***** INPUT MATERIAL *****

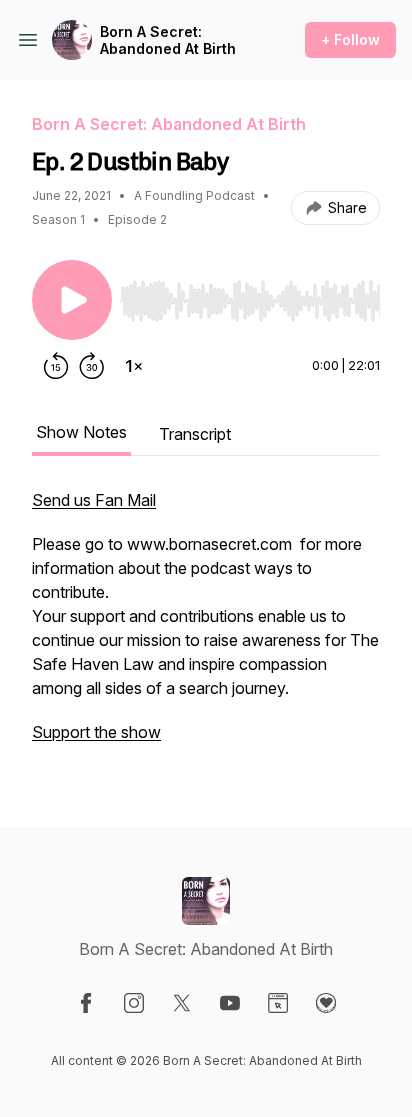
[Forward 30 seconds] (92, 366)
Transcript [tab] (195, 434)
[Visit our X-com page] (182, 1003)
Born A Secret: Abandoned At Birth (168, 40)
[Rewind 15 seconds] (56, 366)
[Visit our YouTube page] (230, 1003)
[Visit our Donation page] (326, 1003)
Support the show (96, 732)
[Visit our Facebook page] (86, 1003)
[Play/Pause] (72, 300)
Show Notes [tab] (81, 432)
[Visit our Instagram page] (134, 1003)
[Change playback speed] (134, 366)
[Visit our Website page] (278, 1003)
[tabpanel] (206, 626)
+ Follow (350, 39)
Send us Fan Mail (94, 500)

*****

PROBLEM TO WORK ON:
Search the material above for the word "seconds", and return each line that holds it.

WRITTEN SOLUTION:
[Forward 30 seconds] (92, 366)
[Rewind 15 seconds] (56, 366)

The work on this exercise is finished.